When I edit colleagues writing for CPTnet, I am doing more than one role. My main role is to make sure they provide a voice to our local partners and communicate the realities of their work effectively. But it is also my job to encourage them to become better writers. Their work in the field is the vital part of what we do. Our writer/editor relationship is a vehicle to enhance that work; the writing is not an end in itself. So I generally DO pull punches. I am not blunt about the deficits in their writing (although some of my colleagues may disagree.)

For my novel, Shea, I don’t want someone trying to tiptoe around my feelings.
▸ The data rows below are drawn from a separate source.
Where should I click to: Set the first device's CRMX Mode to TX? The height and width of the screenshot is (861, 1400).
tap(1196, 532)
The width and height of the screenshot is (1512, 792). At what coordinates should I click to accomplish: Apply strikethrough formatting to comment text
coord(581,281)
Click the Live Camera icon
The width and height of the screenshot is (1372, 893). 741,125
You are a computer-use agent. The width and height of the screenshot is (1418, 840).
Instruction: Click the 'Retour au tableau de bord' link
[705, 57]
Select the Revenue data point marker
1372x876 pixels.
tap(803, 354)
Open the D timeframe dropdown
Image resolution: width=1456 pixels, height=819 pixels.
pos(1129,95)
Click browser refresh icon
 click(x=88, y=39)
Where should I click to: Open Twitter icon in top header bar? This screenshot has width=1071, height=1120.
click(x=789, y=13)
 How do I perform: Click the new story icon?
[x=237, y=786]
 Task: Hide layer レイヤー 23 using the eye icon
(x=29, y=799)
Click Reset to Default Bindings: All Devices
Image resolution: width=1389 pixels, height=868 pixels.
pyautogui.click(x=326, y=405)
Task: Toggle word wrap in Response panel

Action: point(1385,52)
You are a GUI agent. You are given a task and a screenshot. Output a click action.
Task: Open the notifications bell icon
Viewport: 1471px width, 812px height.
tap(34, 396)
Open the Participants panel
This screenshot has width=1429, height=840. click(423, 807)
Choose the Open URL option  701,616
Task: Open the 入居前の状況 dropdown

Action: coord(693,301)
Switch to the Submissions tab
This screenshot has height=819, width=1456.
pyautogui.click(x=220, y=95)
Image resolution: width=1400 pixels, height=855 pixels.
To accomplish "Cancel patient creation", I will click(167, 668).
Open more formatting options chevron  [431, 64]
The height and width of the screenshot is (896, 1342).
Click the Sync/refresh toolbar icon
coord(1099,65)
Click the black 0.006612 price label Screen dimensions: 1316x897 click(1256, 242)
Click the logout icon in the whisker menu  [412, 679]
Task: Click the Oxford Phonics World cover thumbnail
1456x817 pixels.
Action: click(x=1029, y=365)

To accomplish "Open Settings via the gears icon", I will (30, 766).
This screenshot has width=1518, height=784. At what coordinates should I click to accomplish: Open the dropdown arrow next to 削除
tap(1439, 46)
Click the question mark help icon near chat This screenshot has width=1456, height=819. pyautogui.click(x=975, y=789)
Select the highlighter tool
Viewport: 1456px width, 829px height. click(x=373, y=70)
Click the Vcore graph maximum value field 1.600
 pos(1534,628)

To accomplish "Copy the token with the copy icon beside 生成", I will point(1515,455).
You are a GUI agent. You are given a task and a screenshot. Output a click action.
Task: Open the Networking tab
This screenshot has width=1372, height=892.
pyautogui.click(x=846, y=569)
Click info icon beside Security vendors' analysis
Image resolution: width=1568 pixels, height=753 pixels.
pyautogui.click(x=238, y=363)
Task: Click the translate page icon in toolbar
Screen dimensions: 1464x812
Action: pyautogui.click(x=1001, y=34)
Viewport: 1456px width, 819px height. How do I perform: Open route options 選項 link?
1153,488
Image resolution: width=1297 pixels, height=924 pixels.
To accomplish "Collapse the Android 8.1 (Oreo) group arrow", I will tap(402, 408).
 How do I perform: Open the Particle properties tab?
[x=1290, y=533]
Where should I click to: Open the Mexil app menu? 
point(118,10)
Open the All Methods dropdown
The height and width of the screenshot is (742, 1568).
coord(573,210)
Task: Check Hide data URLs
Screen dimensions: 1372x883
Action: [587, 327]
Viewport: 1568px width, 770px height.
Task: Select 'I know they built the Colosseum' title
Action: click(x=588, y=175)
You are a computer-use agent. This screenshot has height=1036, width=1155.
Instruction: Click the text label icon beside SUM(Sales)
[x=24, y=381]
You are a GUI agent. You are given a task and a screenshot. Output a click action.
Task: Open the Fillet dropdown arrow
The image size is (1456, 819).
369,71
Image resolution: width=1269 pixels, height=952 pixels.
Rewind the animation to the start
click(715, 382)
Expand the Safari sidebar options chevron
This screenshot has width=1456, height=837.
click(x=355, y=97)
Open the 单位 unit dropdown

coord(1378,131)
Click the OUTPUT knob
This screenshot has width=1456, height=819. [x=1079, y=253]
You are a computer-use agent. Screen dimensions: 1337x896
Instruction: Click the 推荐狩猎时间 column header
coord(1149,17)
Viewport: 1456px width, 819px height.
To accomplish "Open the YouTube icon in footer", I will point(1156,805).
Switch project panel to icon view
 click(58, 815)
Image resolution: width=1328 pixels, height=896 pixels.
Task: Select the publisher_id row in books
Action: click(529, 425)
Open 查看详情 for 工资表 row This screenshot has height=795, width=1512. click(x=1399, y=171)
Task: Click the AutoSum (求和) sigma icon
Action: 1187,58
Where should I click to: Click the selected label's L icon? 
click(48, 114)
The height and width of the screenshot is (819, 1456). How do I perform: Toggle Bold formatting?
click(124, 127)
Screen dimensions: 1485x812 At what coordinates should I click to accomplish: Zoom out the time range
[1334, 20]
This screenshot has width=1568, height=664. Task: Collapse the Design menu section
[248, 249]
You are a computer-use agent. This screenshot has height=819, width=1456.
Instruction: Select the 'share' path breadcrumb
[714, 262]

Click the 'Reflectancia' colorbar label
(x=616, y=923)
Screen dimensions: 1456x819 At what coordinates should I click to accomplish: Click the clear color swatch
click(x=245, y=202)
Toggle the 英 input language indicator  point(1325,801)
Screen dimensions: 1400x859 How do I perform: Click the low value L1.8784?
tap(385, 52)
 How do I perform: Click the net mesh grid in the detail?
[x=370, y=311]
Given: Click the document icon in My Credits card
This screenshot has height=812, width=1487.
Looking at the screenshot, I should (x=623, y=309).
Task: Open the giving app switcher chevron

I need people to say, “This doesn’t work for me.”; “I don’t understand what you’re saying here.” “I hate this character.” My regular manuscript readers, who know me personally, tell me when something bothers them, but they usually will pull punches. Other writers won’t. I may choose not to change something based on a critique (one writer friend and I have what we call the Jane Austen—William Faulkner spectrum, with his taste leaning heavily toward the latter), but I want to hear it. I will consider it. And I find it liberating to dispense the critiques as well. I suppose I should check in with Sara to see whether she’s as happy with the arrangement as I have been, because I’ve been more on the dispensing end. But let me just say this: her novel is more than 200,000 words long and I was never bored.